S’adressant à la presse, le président de la CTSP, Reaz Chuttoo, a rappelé que la confédération s’était érigée en 2007 un moment à côté du bureau de poste de Rose-Hill pour démontrer le type de travail qui se pratique à Maurice. Depuis 2007, dit-il, de nouvelles lois pour la protection des travailleurs ont été introduites, « ce qui n’empêche pas la classe patronale de continuer de piétiner les travailleurs dans le secteur privé ».
Parlant des compagnies chinoises qui recrutent des travailleurs népalais à Maurice, il affirme que cette situation n’est pas tolérable. « Si bizin fer Sinwa galoupe depi Moris, nou pu fer li », a-t-il lancé. « Il faut que les compagnies chinoises emploient des travailleurs mauriciens ! »

Au chapitre de la publication du prochain rapport du PRB, il devait faire ressortir que celui-ci « doit être accompagné du rapport sur la relativité salariale pour corriger les anomalies » découlant de l’introduction du salaire minimal. Au cas contraire, « nous saisirons la Cour suprême pour rétablir les faits », a prévenu le syndicaliste.

En ce qui concerne l’objection émise par « certains patrons » pour qu’un travailleur ne puisse pas travailler pour une compagnie concurrente une fois son contrat de travail expiré, il devait se demander : « Kouma bann depite kapav sanz parti politik kouma karapat sanz lisien alor ki dimounn ordiner pa kapav sanz travay kouma li anvi ? »
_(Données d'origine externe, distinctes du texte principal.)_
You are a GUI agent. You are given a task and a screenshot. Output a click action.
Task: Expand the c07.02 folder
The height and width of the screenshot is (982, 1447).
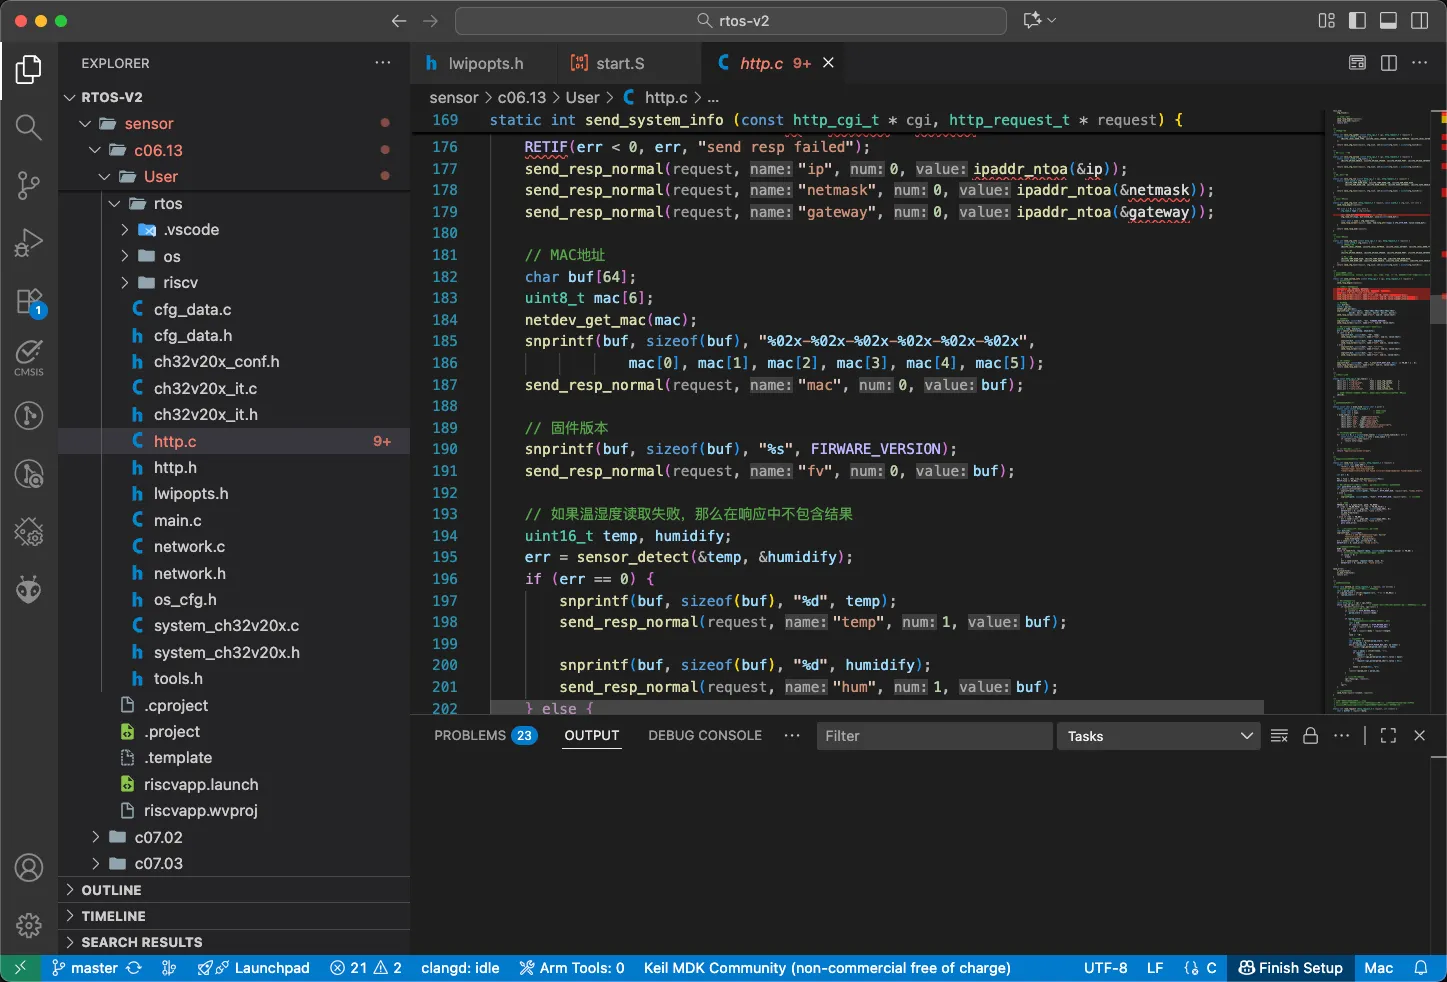click(158, 837)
La secrétaire de la CTSP, Jane Ragoo, a pour sa part lancé un appel au ministère de l’Égalité des genres pour qu’il régularise la situation d’une quinzaine de travailleurs donnant des formations dans les centres communautaires dédiés aux femmes. « Il n’y a pas de conditions de travail pour cette catégorie de travailleurs », a-t-elle insisté.